A Ménilmontant, en attendant l'évacuation
Par Marie Barbier le mardi 22 décembre 2009, 08:00 - Travailleurs en lutte - Lien permanent
REPORTAGE. «Dès matin bonne heure là, faut pas s’énerver.»
Ibrahim Ndiaye, délégué des travailleurs sans papiers de Multipro, tente de
calmer les esprits déjà bien échauffés en ce lundi matin. La secrétaire de
l’agence d’intérim ne l’écoute pas, trop occupée à crier. Outre les trente-cinq
grévistes, une trentaine de membres du comité de soutien se sont donné
rendez-vous devant l’agence pour y attendre le patron. Ce dernier, «en
déplacement», ne viendra pas. La secrétaire : «Je ne parlerai qu’au
délégué CGT». «Je suis délégué Solidaires» répond Sébastien Chatillon. «Moi
aussi je suis solidaire, mais je veux parler à la CGT» réplique la
furie !
Hamola Cissé a 37 ans, dont huit passés en France. Originaire du Mali, il est couvreur intérimaire. "J'aime mon métier, dit il. Mais sans papiers, ca veut dire que tu n'as pas le chômage, pas la sécu. T'as peur tout le temps". L’an passé, il a été placé au centre de rétention de Vincennes durant une semaine. Avant qu’un juge ne le libère : en couple depuis six ans, Hamola s’occupe des trois enfants de sa compagne. Aujourd'hui, il pourrait obtenir une carte de séjour "salarié", sur la base des critères de la circulaire Besson. "On a commencé ensemble, on terminera ensemble, on va pas faire des dossiers individuels".

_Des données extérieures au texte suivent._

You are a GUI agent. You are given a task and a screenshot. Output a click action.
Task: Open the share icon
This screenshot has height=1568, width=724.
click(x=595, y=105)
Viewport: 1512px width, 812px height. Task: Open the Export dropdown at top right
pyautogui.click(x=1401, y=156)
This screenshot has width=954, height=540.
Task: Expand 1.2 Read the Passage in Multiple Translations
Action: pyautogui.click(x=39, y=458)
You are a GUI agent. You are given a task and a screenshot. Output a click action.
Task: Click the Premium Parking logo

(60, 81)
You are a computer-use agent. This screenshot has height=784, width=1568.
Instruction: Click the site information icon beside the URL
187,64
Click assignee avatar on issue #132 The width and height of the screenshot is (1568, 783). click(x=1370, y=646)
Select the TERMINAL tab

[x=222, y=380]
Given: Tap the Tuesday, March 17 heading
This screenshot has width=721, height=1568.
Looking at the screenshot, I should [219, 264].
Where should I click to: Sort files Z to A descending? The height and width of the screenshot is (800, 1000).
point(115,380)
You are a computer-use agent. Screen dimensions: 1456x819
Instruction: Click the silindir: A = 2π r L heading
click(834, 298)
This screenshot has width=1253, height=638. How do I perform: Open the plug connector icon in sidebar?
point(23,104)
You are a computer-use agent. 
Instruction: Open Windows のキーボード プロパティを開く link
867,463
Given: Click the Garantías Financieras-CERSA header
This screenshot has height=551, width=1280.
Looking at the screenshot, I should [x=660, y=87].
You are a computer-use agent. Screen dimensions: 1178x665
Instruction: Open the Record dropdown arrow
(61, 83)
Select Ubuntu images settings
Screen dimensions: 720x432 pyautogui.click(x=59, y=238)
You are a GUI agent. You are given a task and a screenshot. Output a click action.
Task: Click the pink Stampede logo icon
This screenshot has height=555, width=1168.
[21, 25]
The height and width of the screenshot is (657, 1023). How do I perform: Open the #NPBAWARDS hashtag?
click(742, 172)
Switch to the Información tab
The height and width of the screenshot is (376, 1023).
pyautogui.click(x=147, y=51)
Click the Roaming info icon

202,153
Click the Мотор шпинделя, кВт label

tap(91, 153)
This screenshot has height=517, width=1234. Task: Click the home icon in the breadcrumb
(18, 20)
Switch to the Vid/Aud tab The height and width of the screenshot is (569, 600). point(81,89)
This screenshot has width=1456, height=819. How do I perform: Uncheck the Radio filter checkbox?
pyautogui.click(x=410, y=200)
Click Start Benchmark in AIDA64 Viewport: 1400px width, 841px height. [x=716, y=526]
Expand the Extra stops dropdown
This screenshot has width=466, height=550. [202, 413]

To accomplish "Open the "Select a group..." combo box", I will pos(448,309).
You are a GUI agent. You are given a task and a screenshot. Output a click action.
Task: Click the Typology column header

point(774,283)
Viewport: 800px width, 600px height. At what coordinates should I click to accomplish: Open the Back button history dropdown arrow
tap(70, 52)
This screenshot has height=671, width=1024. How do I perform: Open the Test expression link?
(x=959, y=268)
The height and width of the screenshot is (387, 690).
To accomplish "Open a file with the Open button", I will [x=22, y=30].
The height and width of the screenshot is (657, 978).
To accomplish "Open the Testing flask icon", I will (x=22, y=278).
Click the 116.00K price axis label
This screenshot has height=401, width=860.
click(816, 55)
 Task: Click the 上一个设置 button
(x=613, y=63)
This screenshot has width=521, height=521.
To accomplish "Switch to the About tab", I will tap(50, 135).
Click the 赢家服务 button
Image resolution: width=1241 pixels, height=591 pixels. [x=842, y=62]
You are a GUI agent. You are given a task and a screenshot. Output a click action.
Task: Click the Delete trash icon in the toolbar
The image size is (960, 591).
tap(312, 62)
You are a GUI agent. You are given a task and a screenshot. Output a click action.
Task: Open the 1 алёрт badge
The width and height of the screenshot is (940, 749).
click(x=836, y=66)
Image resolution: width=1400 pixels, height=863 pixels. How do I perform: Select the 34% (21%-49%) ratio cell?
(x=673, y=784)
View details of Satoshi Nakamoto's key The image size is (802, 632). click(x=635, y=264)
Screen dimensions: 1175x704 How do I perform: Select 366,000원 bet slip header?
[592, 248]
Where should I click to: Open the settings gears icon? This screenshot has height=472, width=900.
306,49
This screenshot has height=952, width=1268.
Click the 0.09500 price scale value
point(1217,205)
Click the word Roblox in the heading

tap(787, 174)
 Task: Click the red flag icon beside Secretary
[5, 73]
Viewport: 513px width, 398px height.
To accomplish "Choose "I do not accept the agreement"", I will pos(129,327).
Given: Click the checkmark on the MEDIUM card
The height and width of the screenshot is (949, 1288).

Depuis le 23 octobre, trente-cinq intérimaires sans papiers occupent jour et nuit cette agence, située boulevard de Ménilmontant dans le XXe arrondissement de Paris. Et, depuis le 18 novembre, toutes les négociations sont suspendues. Et pour cause : le gérant a saisi la justice pour demander l’expulsion des grévistes. Vendredi, le tribunal de grande instance de Paris a tranché en sa faveur, ordonnant l’évacuation de l’agence. «Mais, modère Sébastien Chatillon, le tribunal enjoint aussi au patron de reprendre les négociations.» Depuis le début du mouvement, les rapports avec cet employeur son extrêmement tendus. «Le premier jour de l’occupation, il a essayé de nous frapper avec un porte-manteau métallique et a cassé le nez d’un soutien qui a porté plainte», raconte encore le syndicaliste. Autant dire que les négociations promettent d’être musclées...
En attendant d’être délogés, les grévistes restent dans l’agence. Ou plus exactement devant, dans le vent glacial, à faire signer des pétitions et collecter un peu d’argent. «Si on nous met dehors, on restera ici, sur le trottoir» assure Ibrahim Ndiaye. Plus encore que la décision de justice, les grévistes se dit choqués par les mensonges de leur employeur : «Il dit qu’il ne nous connaît pas, qu’on n’a jamais travaillé pour lui, s’emporte l’un d’eux. Mais c’est lui qui nous disait : «Va chercher les papiers de ton cousin pour que je puisse t’embaucher». C’est totalement hypocrite!» Entrés dans la lutte il y a deux mois, les trente-cinq grévistes assurent qu’ils iront jusqu’au bout de leur combat et affichent un moral d’acier. Impossible désormais de faire marche arrière, ils ont quitté la clandestinité pour «revendiquer leur droits» disent-ils.
En attendant une nouvelle rencontre avec la juge, prévue le 7 janvier,
l’employeur peut décider à chaque instant d’appeler les forces de l’ordre pour
faire appliquer la décision de justice.